2. There is simply no open source project that offers a UI anywhere close to as good as gmail. Yes, someone could take on that project, but it will be years before they achieve a similarly polished result.

3. Sure you could roll your own filtering that would be more effective than gmail's, for you. Again, this is further work that you have to do whereas gmail "just works".

4. SpamAssassin is one of the great open source projects in my opinion. Combined with ClamAV you can get a really robust solution that works fairly well. However (afaik) it lacks the learning heuristics that gmail's huge body of data can provide to keep even the newest template spam out of your inbox.

This is not to say that I don't agree with some of your points, but in my opinion the OP has a valid perspective, which I suspect many IT people who value their own time will share.



I do value my own time, and I'll say it again – post setup, I really spend no appreciable time keeping my mail server running. My VPS provider handles all hardware issues (with zero downtime in the last two years), backups consist of a nightly cron job and require no manual intervention, and the last time I touched my Postfix configuration was over a year ago.

"Rolling my own filtering" consists of placing a single mailbox_command line in the Postfix configuration file, it hardly qualifies as a time sink.

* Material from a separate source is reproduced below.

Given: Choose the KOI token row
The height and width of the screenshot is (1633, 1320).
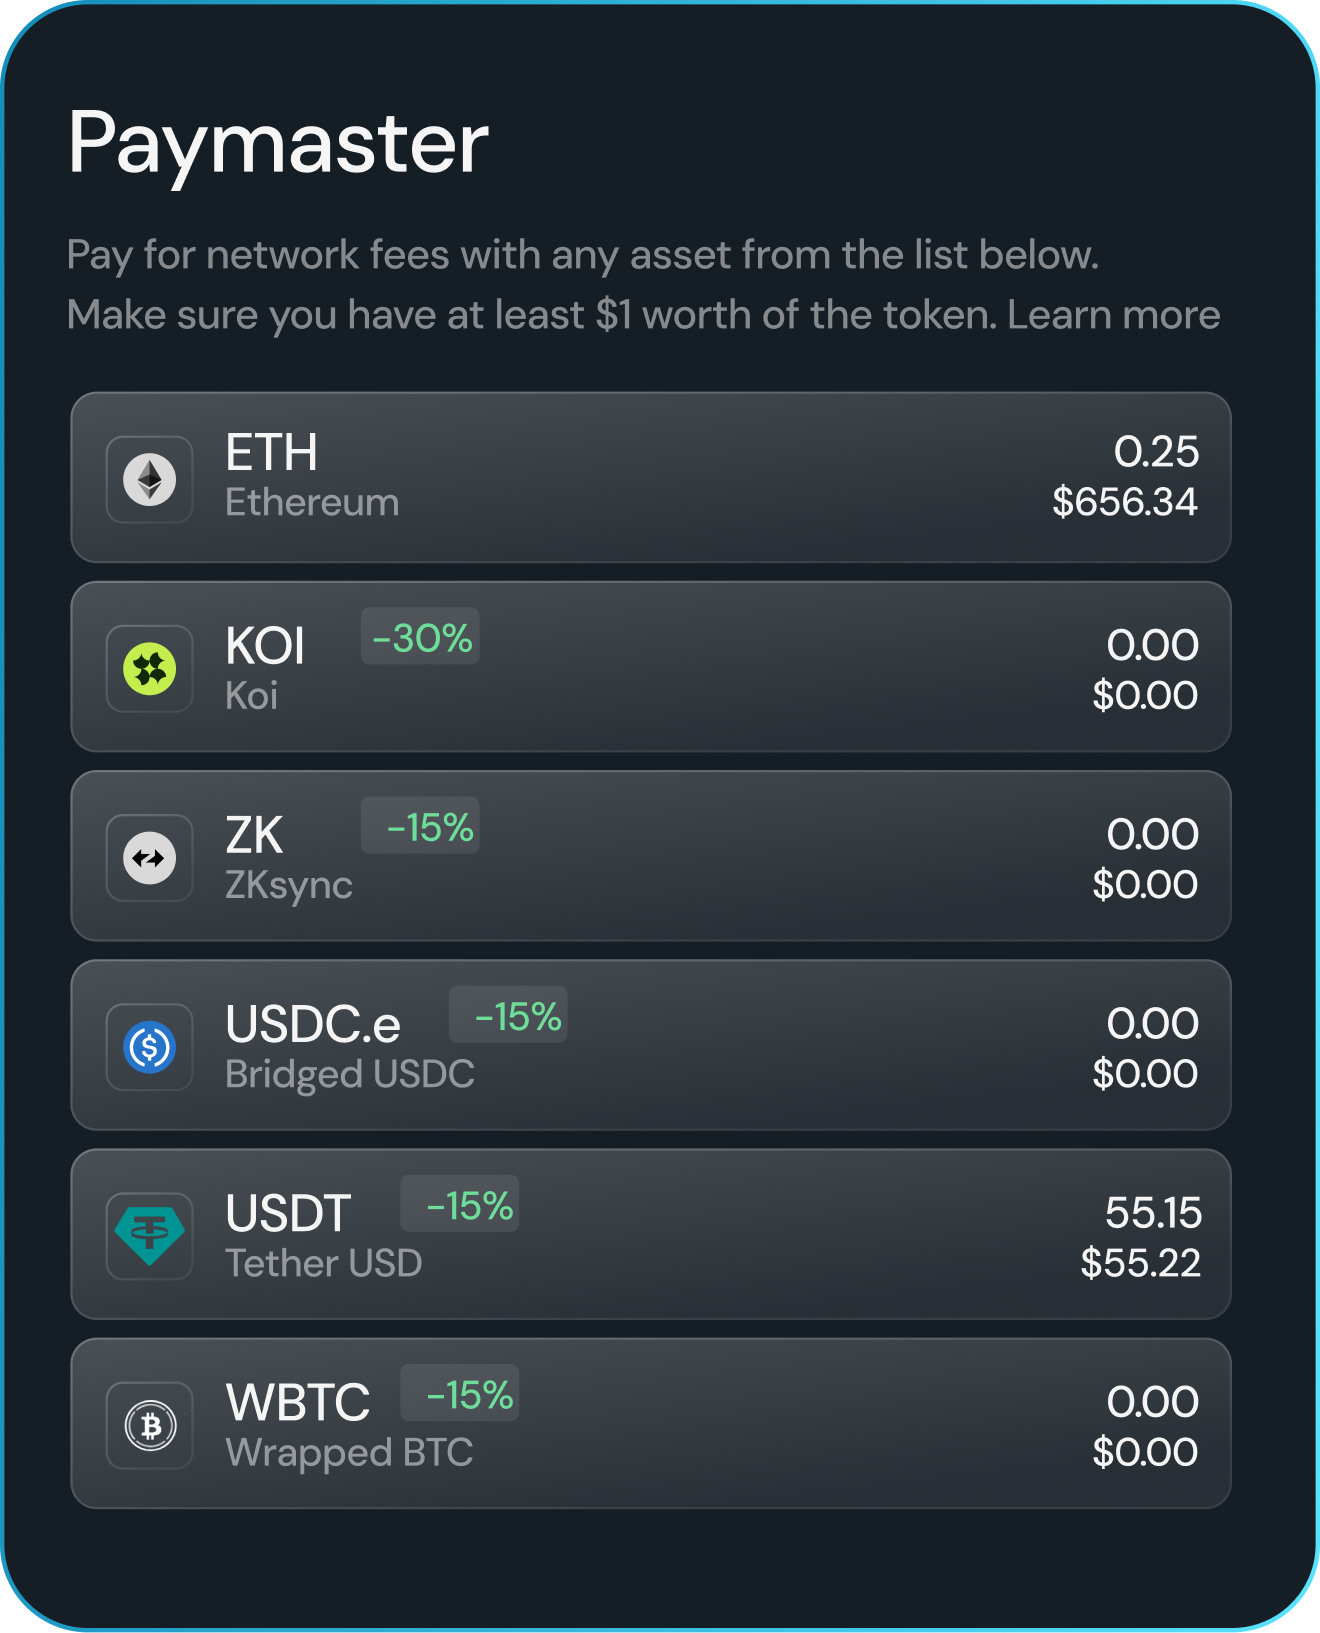Looking at the screenshot, I should coord(651,666).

Writing mail filters for procmail takes no more time than doing so in Gmail, the difference is that the former lets you write much more expressive and fine-grained rules.

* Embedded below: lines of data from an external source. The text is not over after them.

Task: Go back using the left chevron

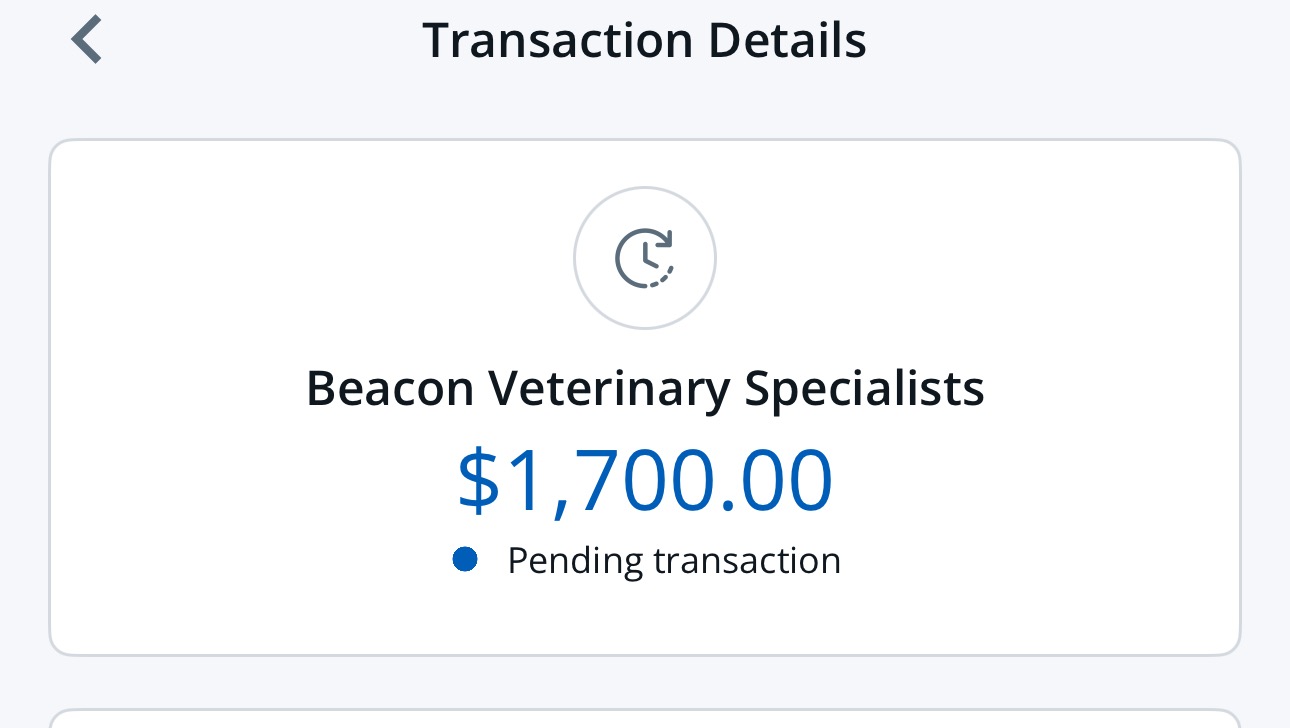Action: (x=87, y=42)
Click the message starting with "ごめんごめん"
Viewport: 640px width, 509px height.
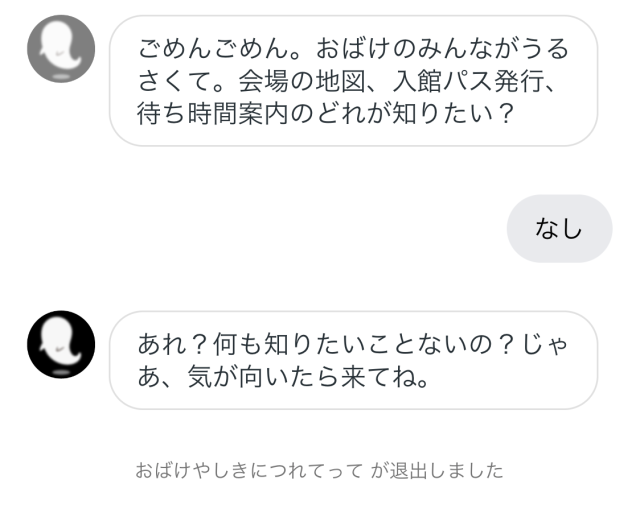click(353, 81)
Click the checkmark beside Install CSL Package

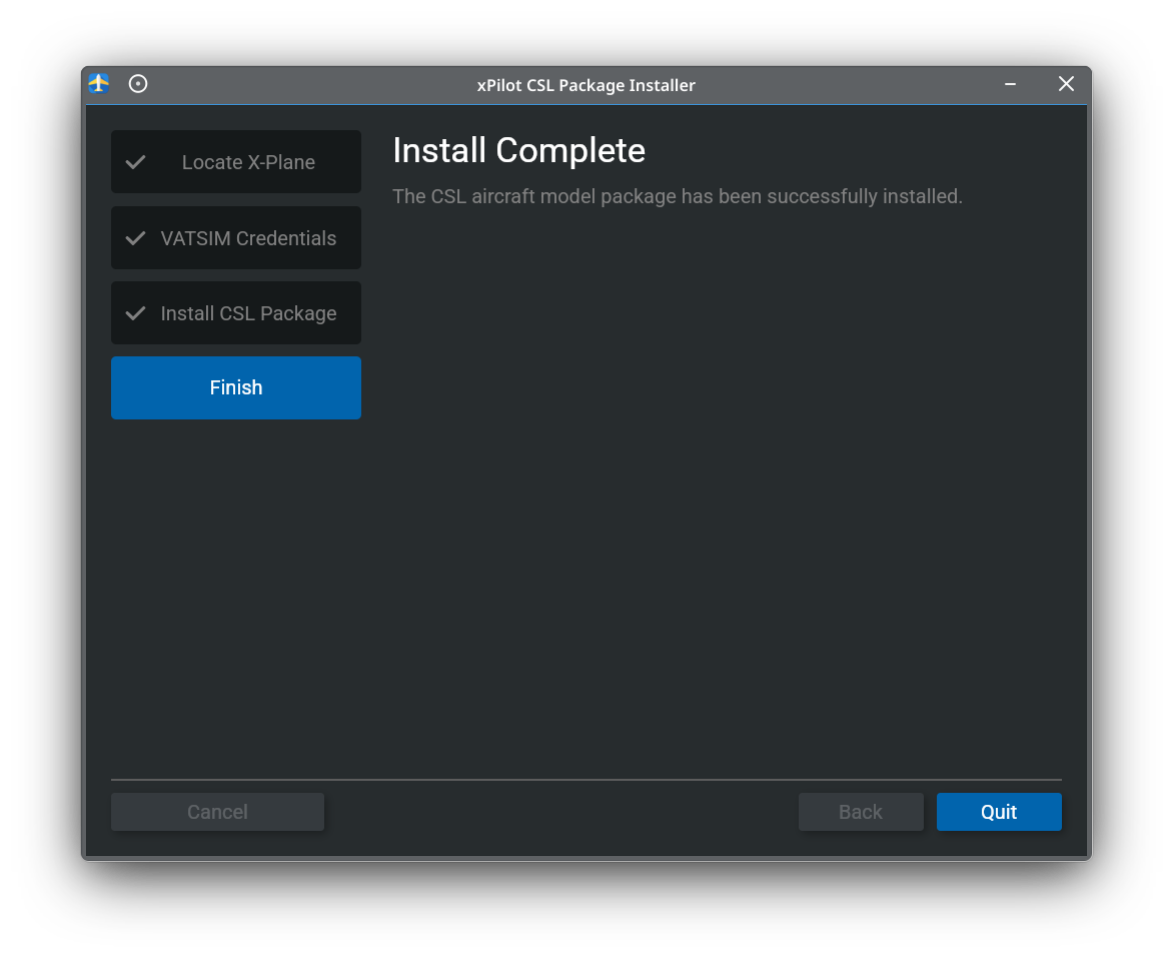[x=135, y=313]
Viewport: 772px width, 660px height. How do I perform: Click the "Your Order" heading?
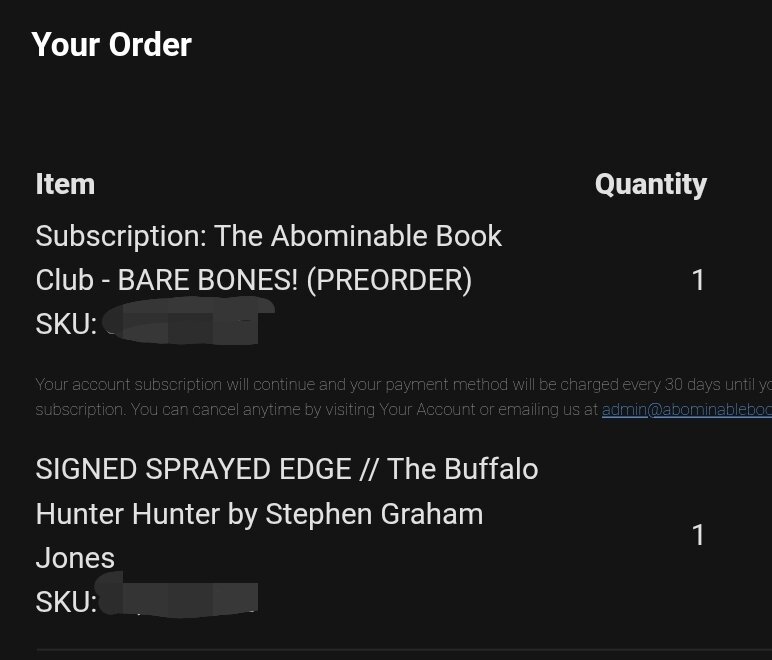coord(111,44)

And yes, SpamAssassin does have a built-in learning Bayesian classifier. Which I previously used to learn from anything that I manually classified as spam, but these days I don't even get any spam to invoke it on. See sa-learn(1) for details.


You are missing a very critical point: either you need to rent a virtual or real server and spend time configuring and maintaining it - or you could try and dare to run your mail server from at home on some linux box which will open a whole can of worms...

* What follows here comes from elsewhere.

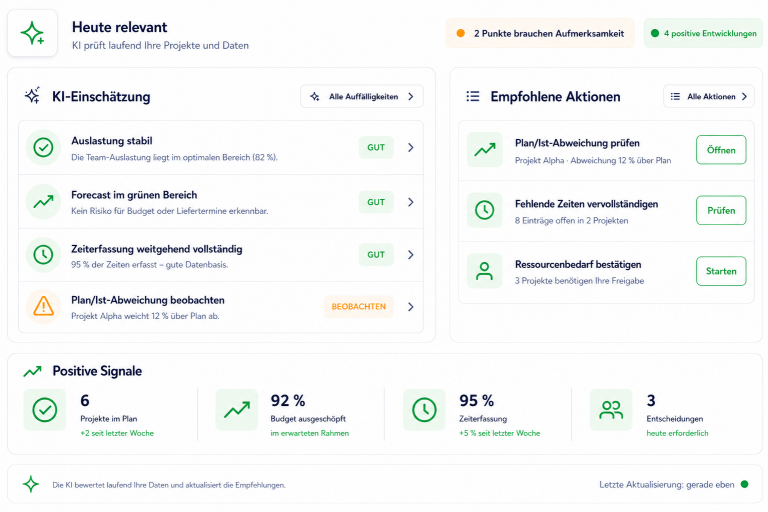This screenshot has width=768, height=512.
Task: Click the trend icon next to 92 % Budget
Action: 237,410
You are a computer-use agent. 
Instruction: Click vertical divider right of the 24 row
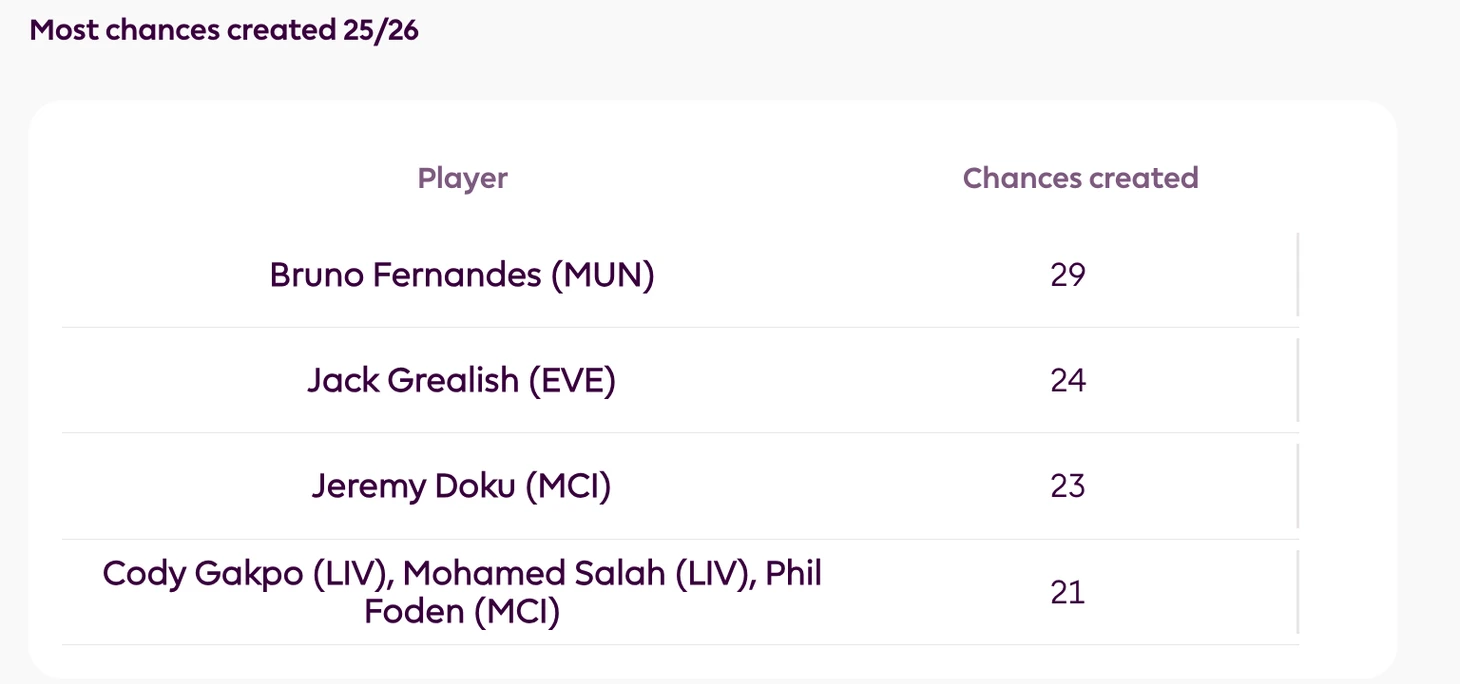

So gmail gives you an easy and free alternative and you can just sign up and access mail via web, pop3 and especially IMAP, which made it superior to pretty much every single other webmail when they launched that feature - and I believe that is still true today, most free webmail providers don't give you free IMAP. You are "paying" by giving away your private information but evidently, people prefer it to setting up their own mail servers.


Regarding point #1, I have maintained Linux mail servers both for large shops as a professional sysadmin as well as for myself and small organizations, and each has been a very different experience.

In the large environment, mail server maintenance does take a disproportionate amount of time. But that's because the environment is so complicated: there are several layers of servers, mail is stored on NFS so there are weird locking issues, LDAP is used for user accounts, etc. There are some very bad failure semantics and if we're not careful, we start bouncing mail.

My small setups use exactly the same software (Debian, postfix, dovecot, spamassassin) but the environments are much simpler: one server, no NFS, no LDAP. I use a VPS so I don't have to worry about hardware. Backups are an off-site rsync in cron. Failures rarely happen but when they do the semantics are much nicer: temporary failures so the mail is resent later. My VPS host failed for the first time in 5 years recently, so I couldn't get mail for a few hours, but I didn't lose any mail and didn't have to spend any time on recovery.

I also run other stuff on my VPS, so the monthly cost and recurring maintenance overhead (security updates/backups) is amortized. Adding mail as another service doesn't change these costs.


I'm not sure where you're spending time on maintenance. I set up my current mail server 3.5 years ago (postfix, spamassassin, dovecot, sieve, roundcube) and barely ever touch it -- the only maintenance required is the very rare security update.

I use tarsnap for backups, so no tapes required.

I don't love running my own mail server, but as a hacker, I don't see that any of the alternatives are better.